Source: publisher via NetGalley. Thank you Del Rey for providing me with an e-copy of this novel in exchange for an honest review.
Genre: historical fantasy.
‘Frost-demons have no interest in mortal girls wed to mortal men. In the stories, they only come for the wild maiden.’
In a village at the edge of the wilderness of northern Russia, where the winds blow cold and the snow falls many months of the year, an elderly servant tells stories of sorcery, folklore and the Winter King to the children of the family, tales of old magic frowned upon by the church.
But for the young, wild Vasya these are far more than just stories. She alone can see the house spirits that guard her home and sense the growing forces of dark magic in the woods…
It’s been three weeks since my last post and I kind of wanted to do the whole Adele routine by giving you all sorts of reasons for my absence, but I’ll do that in the February recap post. Today, I just want to talk to you about The Bear and the Nightingale.
The Bear and the Nightingale is Arden’s debut and it’s a rich, powerful story. It’s heavily based on Russian folklore and I liked it a lot. To be honest, the only two things that bothered me were the relatively slow beginning (it takes the story a while to get going, but once it does, it really pulls you in) and the fact that it is not a standalone, which is what I thought it was when I started reading it.
Now, I’ve been known to start series left and right and I have about 40 going right at this moment (it’s a problem, I’m working on it), but Goodreads didn’t list it as a series when I started it and it wasn’t until after I’d finished it and was completely satisfied with the ending that I learned Arden was writing books 2 and 3. And while I loved the setting and would love to read more stories in that same world, I’m not sure how Vasya’s story will continue. Anyway, I’ll let the author surprise me.
But let’s talk about the good stuff instead. As I said, the worldbuilding was great. I’m always up for a fantasy story with a non-Western setting and Russian folklore is somewhat familiar to me (not in the sense that Slovenian folklore is similar but I’ve read a lot of Russian folk and fairy tales and I loved them), so I had a fun time recognizing the creatures and features of the world.
Arden’s writing is also rich and powerful, she paints the scenery with great attention to detail but I didn’t feel it bogged down the narrative, which was great. She’s a master at writing atmosphere, I think The Bear and the Nightingale should really be read in wintertime. It’s the perfect book for when it’s cold outside and you’re somewhere warm.

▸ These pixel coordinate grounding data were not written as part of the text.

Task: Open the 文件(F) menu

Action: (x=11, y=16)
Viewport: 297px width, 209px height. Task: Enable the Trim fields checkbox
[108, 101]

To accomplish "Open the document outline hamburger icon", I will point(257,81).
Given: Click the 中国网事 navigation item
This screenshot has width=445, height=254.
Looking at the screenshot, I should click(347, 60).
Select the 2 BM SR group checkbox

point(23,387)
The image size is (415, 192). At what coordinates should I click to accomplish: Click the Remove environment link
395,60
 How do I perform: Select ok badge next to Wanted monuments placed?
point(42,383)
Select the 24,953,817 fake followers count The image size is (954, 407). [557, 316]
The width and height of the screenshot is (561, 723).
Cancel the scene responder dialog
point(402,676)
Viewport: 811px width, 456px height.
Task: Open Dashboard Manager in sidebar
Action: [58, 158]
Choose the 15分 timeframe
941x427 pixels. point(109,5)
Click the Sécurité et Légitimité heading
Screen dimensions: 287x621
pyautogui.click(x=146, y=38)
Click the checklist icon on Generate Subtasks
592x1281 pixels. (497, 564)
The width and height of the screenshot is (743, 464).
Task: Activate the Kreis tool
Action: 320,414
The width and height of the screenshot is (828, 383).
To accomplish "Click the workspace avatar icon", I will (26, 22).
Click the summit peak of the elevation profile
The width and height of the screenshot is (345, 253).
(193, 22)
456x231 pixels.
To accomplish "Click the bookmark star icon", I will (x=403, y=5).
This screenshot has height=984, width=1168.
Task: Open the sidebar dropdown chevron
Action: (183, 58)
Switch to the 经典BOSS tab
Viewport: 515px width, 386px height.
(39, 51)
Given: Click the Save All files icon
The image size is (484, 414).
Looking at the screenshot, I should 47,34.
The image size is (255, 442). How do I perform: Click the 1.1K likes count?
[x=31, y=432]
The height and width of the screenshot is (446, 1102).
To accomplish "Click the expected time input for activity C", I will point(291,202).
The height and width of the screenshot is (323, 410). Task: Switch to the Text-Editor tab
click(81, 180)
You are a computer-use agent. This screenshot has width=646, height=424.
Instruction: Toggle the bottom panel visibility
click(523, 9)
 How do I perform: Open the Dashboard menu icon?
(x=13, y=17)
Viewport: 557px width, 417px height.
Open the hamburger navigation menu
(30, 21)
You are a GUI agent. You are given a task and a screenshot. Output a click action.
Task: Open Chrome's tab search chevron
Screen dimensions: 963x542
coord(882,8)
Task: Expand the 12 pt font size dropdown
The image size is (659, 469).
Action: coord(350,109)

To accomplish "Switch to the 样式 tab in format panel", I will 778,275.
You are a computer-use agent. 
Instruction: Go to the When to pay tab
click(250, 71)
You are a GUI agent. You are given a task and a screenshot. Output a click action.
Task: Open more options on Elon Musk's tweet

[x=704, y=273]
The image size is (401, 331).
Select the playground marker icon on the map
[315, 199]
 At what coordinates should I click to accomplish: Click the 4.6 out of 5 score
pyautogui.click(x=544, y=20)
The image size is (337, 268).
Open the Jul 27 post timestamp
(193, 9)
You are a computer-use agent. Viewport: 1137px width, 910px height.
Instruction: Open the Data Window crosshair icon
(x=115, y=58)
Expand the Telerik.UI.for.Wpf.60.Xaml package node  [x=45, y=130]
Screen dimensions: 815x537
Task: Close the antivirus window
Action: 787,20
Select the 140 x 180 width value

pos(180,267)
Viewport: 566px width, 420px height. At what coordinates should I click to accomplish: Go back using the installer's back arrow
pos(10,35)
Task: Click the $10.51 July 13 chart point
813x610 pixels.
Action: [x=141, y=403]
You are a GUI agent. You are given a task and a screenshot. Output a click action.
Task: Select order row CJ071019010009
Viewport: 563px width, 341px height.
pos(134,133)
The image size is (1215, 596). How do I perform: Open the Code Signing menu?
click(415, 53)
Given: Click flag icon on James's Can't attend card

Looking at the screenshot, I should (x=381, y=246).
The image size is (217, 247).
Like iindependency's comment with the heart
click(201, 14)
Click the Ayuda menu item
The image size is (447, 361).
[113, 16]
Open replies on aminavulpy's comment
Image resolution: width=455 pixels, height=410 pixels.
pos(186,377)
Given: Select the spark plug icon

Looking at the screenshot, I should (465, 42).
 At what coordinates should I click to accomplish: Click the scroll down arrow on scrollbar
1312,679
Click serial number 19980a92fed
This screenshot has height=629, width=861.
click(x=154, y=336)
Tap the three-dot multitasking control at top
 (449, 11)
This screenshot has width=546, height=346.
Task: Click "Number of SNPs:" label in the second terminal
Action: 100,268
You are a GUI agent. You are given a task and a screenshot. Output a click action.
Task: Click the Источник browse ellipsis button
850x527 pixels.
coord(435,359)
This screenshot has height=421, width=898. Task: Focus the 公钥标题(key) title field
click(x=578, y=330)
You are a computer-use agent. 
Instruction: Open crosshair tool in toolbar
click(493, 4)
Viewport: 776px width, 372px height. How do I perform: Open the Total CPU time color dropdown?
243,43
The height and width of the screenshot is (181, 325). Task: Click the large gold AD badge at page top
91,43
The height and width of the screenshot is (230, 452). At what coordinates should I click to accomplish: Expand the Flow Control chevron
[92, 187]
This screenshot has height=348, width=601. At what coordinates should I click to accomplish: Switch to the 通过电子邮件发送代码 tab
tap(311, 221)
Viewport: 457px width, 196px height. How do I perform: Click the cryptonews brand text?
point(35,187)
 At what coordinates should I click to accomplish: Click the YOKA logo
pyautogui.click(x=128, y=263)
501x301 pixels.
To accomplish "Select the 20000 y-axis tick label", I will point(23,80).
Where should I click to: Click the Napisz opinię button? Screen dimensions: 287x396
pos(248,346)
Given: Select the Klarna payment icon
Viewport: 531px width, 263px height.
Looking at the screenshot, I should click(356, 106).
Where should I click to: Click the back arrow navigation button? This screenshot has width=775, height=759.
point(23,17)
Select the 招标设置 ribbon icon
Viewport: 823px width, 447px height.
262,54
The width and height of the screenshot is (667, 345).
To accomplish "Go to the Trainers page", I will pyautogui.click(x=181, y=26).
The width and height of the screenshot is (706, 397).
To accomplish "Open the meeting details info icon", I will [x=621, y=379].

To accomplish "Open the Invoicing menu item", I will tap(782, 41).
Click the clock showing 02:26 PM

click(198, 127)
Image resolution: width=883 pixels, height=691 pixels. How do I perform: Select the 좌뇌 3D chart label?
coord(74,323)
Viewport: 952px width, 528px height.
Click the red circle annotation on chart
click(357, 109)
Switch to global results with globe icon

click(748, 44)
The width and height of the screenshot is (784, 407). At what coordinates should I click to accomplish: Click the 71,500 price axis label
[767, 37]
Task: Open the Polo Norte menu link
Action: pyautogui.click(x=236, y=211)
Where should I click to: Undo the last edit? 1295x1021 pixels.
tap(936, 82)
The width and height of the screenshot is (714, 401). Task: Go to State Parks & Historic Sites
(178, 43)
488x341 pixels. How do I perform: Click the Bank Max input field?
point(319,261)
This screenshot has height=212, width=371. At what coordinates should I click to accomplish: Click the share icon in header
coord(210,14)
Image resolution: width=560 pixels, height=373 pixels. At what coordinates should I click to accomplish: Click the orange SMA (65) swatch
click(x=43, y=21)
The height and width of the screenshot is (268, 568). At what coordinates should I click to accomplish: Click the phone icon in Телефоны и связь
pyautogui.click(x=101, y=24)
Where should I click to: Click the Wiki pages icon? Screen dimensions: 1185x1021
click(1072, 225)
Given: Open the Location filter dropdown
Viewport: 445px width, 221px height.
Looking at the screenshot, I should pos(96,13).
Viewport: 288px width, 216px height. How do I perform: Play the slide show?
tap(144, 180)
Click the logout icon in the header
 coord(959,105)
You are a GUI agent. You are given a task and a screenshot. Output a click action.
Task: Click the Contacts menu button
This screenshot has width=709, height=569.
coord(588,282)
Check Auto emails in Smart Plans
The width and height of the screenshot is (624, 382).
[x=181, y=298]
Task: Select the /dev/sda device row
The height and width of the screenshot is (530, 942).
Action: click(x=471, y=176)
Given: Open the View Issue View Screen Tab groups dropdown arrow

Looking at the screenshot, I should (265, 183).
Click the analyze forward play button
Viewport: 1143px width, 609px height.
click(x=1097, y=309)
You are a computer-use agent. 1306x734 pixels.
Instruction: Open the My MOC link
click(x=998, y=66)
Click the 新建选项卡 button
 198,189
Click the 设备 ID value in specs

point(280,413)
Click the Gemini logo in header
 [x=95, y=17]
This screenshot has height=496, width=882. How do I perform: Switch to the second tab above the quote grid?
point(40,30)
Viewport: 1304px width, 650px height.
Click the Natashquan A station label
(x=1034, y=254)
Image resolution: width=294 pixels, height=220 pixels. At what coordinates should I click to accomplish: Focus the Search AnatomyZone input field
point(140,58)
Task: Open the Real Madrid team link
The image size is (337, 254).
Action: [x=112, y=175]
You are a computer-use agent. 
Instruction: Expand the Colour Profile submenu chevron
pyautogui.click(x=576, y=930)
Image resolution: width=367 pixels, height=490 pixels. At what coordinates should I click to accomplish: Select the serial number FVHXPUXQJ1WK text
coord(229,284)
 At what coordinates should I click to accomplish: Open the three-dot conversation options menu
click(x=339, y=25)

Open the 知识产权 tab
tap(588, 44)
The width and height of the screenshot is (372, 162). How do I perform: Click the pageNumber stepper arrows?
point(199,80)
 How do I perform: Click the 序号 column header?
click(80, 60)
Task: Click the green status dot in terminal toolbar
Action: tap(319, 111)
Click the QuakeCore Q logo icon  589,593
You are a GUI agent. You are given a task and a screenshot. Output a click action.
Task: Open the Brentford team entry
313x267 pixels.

I liked Vasya, the girl protagonist, a lot. She’s a wild child with one foot firmly in the fairy world, misunderstood by her relatives and restricted by tradition. While she’s a young child, this wild streak is tolerable, but as she becomes a young woman, the society starts boxing her in. Her character development was great and it’s one of the reasons I’ll be continuing with the series – I’m curious to know more about the adult Vasya. I’m hoping she’ll be more proactive about her fate – it was hard for her to do anything drastic while she was a very young child but I sometimes felt she was a pawn on the chessboard of other, bigger forces, pushed around as they saw fit.
But Arden really writes great villains. Her antagonists (and yes, there’s more than one) are well-rounded personalities with motives that are never purely black, so it’s hard to hate them, even when they are absolutely loathsome. I’m not going to go into details and names here because it’s sort of spoilery, but let’s say I enjoyed them very much.
All in all, The Bear and the Nightingale was a very good historical fantasy, so if that’s your cup of tea, go for it. I’m hoping the sequel(s) will do it justice and I’m looking forward to exploring the world some more.
Have you read The Bear and the Nightingale? What did you think?
What’s your favourite historical fantasy?